Property Investment: Understanding Buy-To-Let Mortgages

understanding the buy-to-let mortgages

Most of us have dreamt of getting the keys to our first home at some stage in our lives, the chance to have a place to call your own.

But what if you can have two – or more – properties, and all the time someone else is paying?

Halifax Mortgages, for example, are among the many lenders who could help open the doors to becoming a buy-to-let landlord.

In principal, buy-to-let mortgages are a fantastic way to help you build for a brighter future, whether it is creating a retirement nest egg or paying for a property to pass on to your children.

And if your tenants are covering the tab then everyone could be a winner. Buy-to-let mortgages could be available to you if you want to invest in property and:

  • have a good credit record and aren’t being financially stretched
  • earn more than £25,000 per year
  • will be aged 70 or under by the time the mortgage is paid off.

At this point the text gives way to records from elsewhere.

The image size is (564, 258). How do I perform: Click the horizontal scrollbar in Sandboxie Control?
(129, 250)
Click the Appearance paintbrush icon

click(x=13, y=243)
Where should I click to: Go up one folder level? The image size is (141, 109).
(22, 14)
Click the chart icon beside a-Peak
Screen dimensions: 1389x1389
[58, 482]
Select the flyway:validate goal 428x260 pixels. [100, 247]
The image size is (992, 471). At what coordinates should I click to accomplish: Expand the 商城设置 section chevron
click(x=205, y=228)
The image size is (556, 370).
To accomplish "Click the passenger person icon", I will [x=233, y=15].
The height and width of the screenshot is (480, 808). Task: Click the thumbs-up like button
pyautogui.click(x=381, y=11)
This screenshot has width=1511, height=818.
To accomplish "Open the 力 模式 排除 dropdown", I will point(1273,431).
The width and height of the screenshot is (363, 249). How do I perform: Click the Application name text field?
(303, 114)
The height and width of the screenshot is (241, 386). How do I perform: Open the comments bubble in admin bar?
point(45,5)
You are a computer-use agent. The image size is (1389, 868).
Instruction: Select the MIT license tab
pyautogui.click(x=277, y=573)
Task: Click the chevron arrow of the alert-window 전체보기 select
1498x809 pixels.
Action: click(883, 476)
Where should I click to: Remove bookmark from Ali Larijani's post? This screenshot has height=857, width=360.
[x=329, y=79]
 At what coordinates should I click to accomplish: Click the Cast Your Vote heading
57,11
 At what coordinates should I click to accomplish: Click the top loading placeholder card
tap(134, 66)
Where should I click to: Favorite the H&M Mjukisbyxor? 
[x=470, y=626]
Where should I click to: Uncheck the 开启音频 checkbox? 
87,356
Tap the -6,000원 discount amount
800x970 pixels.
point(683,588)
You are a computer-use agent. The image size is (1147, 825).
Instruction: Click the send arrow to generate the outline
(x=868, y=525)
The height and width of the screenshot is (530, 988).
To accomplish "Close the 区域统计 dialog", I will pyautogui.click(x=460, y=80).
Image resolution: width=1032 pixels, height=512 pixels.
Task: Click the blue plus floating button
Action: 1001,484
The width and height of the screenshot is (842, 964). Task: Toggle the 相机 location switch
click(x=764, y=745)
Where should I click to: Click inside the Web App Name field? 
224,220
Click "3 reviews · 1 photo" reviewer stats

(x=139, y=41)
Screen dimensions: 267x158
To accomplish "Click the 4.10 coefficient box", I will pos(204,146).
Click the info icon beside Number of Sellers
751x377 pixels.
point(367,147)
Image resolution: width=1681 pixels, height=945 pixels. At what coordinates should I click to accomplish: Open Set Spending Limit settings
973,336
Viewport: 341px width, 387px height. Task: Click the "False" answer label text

If you tick those boxes then congratulations, things just became a lot easier.

Understanding the Challenges of Buy-To-Let

But that doesn’t mean becoming a landlord isn’t without its pitfalls, and that’s why it is vitally important you do your research first.

If you want to buy a second property then fees, interest rates and minimum deposits tend to be higher, meaning you may need to have more saved up than you would normally expect when purchasing bricks and mortar.

This is also particularly important when considering that you may not always have tenants in your property.

If you need to do the place up before putting up the ‘To Let’ sign then you could be looking at a few months without any income from the building – but plenty of outgoings as the work goes on.

There may also be occasions where your tenants move on and it takes a few weeks or months to find someone else willing to move in.

The worst-case scenario could include the people living in your property being unable to stump up the cash.

You are also responsible for the upkeep of your property, such as the structure and exterior, fittings and fixtures including bannisters, chimneys, wiring, sinks, baths, toilets and boilers – all of which could mean further outlays on your behalf.

Understanding the Housing Market

It is also important not to presume house prices will continue to rise rapidly and that selling the property will be the best way to repay the mortgage and cash in for a quick buck (especially if your have taken out an interest only mortgage).

If house prices slump then you may be forced to pay the difference, while any income you receive from rent is also taxable.

A three per cent stamp duty surcharge on buy-to-let and second home properties was also introduced in April 2017, adding an additional cost which need to be planned for.

But being a landlord isn’t all doom and gloom and if you do your homework and get the right mortgage and property then there is no reason why you cannot enjoy a brighter future.

Indeed, rising house prices have left many people unable to purchase a home of their own, with the number of middle-aged renters doubling in a decade. People will always be looking for a place to live, so if you can offer them a place they are happy to call home then there should be no reason why you cannot succeed as a landlord.